*DATA FOR THIS EXERCISE:*
######

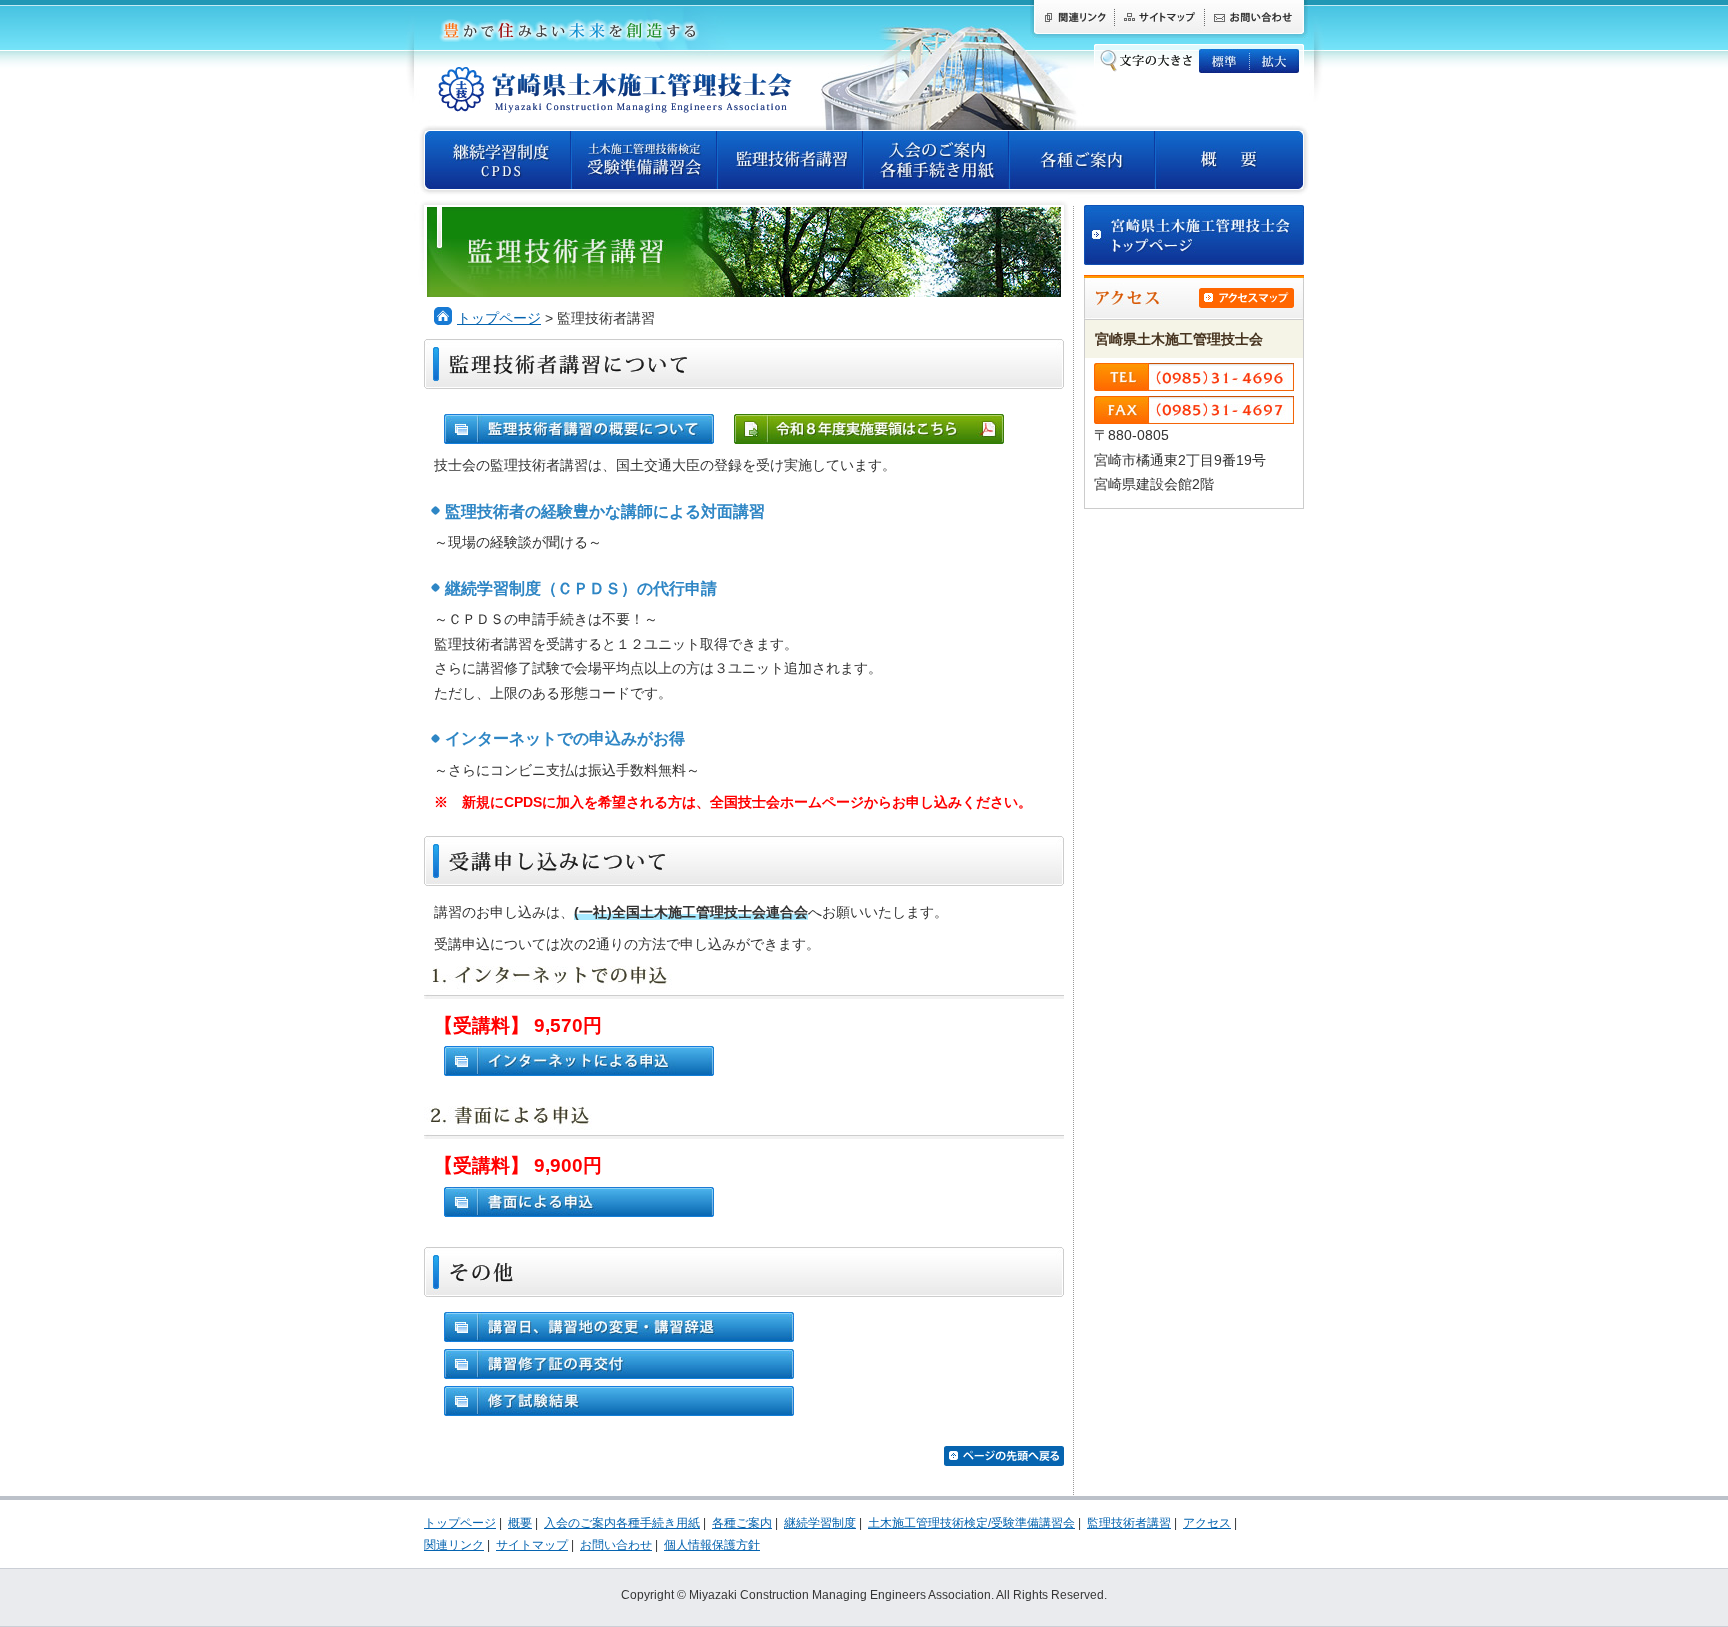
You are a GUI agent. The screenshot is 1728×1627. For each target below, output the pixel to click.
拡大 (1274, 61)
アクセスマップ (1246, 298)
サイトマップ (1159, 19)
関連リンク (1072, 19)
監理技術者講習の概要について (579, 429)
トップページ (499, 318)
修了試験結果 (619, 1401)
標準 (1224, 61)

######

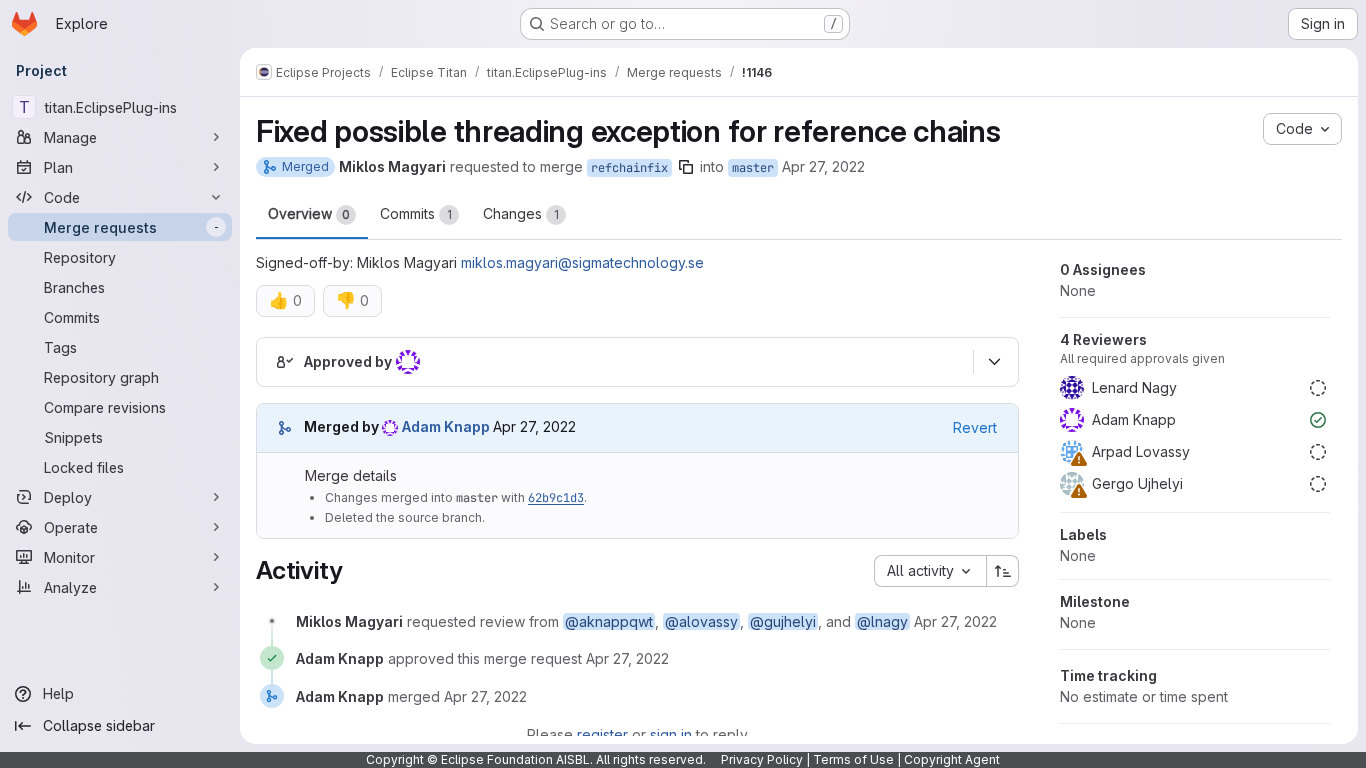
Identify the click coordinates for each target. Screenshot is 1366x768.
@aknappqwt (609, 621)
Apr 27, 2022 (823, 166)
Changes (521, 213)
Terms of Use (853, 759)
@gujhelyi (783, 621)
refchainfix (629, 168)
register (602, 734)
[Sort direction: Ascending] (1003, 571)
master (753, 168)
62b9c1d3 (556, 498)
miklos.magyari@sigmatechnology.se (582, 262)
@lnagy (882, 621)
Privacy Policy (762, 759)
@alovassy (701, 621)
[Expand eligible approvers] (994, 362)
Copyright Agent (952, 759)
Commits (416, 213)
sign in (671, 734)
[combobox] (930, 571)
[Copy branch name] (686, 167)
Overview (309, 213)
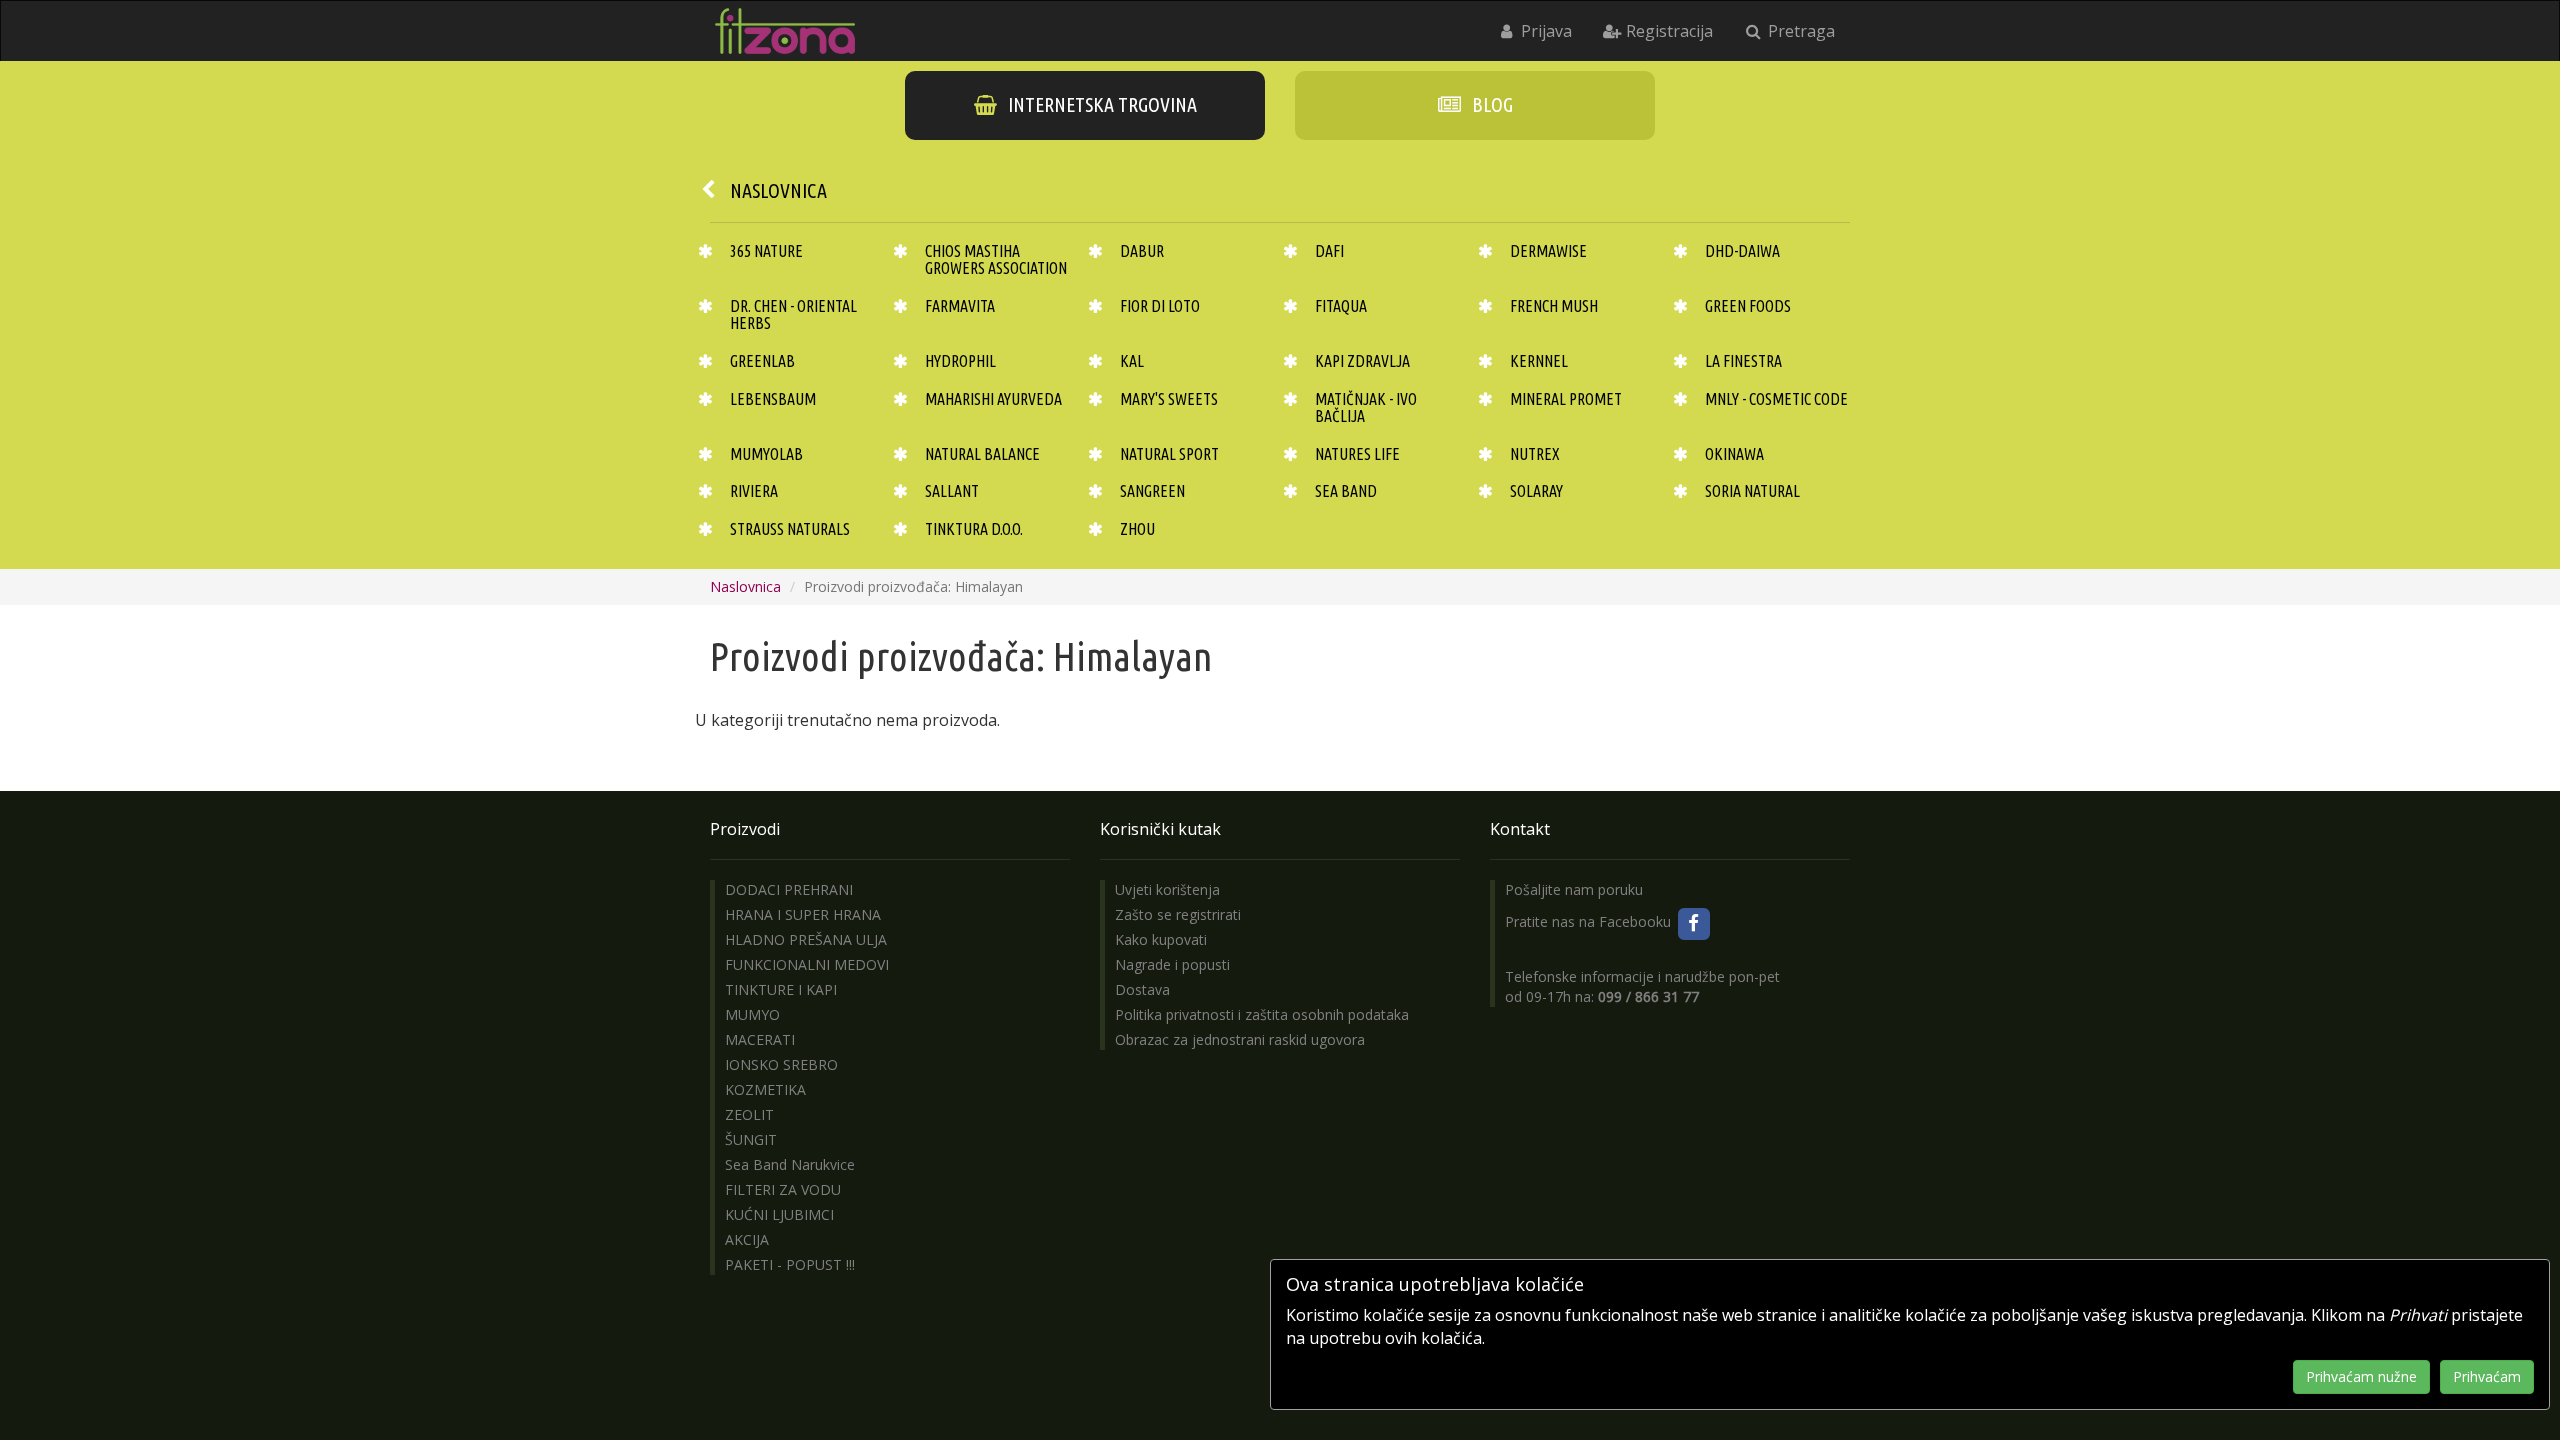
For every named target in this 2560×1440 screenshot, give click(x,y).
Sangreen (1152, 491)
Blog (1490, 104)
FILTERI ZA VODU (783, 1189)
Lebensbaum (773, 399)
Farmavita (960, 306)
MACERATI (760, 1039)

######

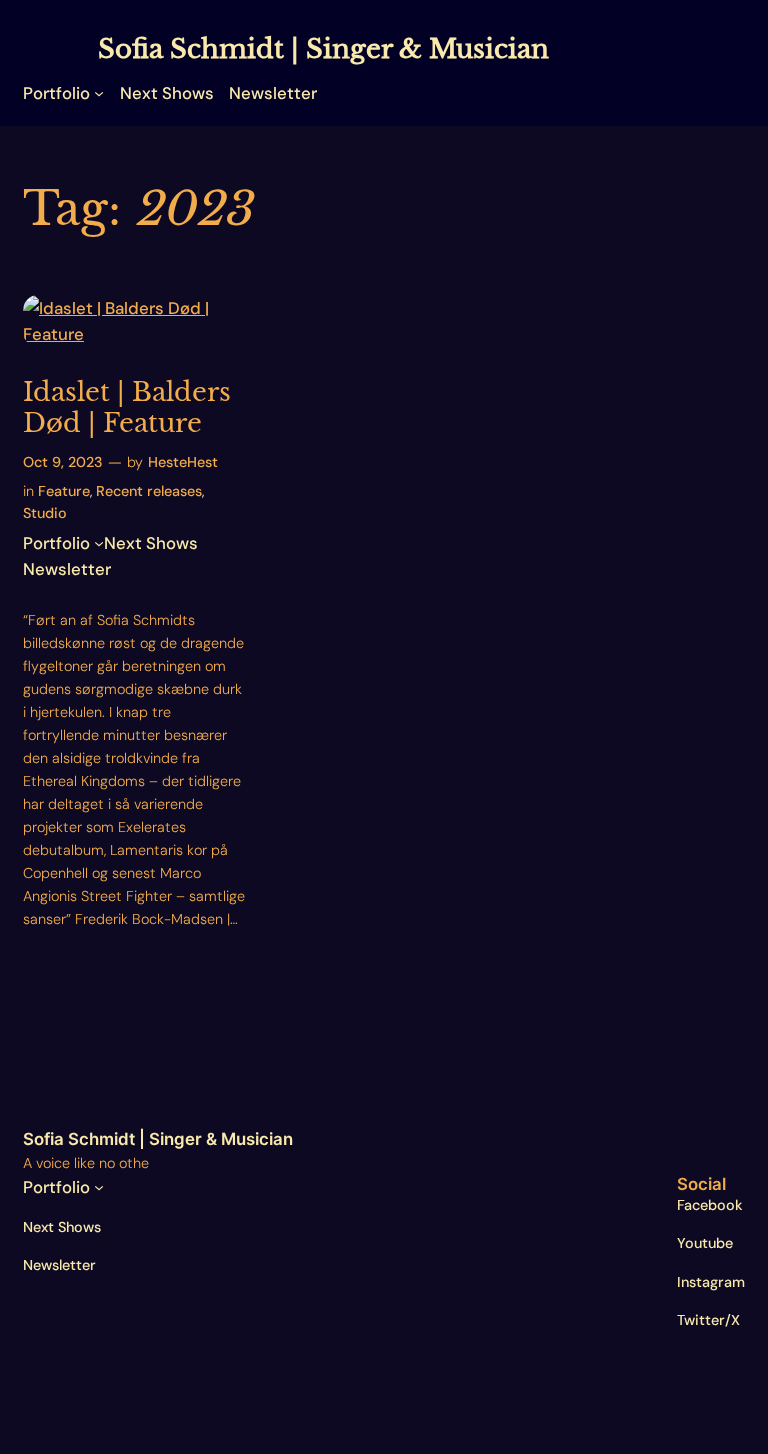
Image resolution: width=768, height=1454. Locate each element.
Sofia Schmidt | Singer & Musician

######

*WHAT YOU HAVE TO DO:*
Copy back the listing above exactly, but only from the line with "Blog (1490, 104)" through the line with "MACERATI (760, 1039)", both ends included.

*ANSWER TO THIS TASK:*
Blog (1490, 104)
FILTERI ZA VODU (783, 1189)
Lebensbaum (773, 399)
Farmavita (960, 306)
MACERATI (760, 1039)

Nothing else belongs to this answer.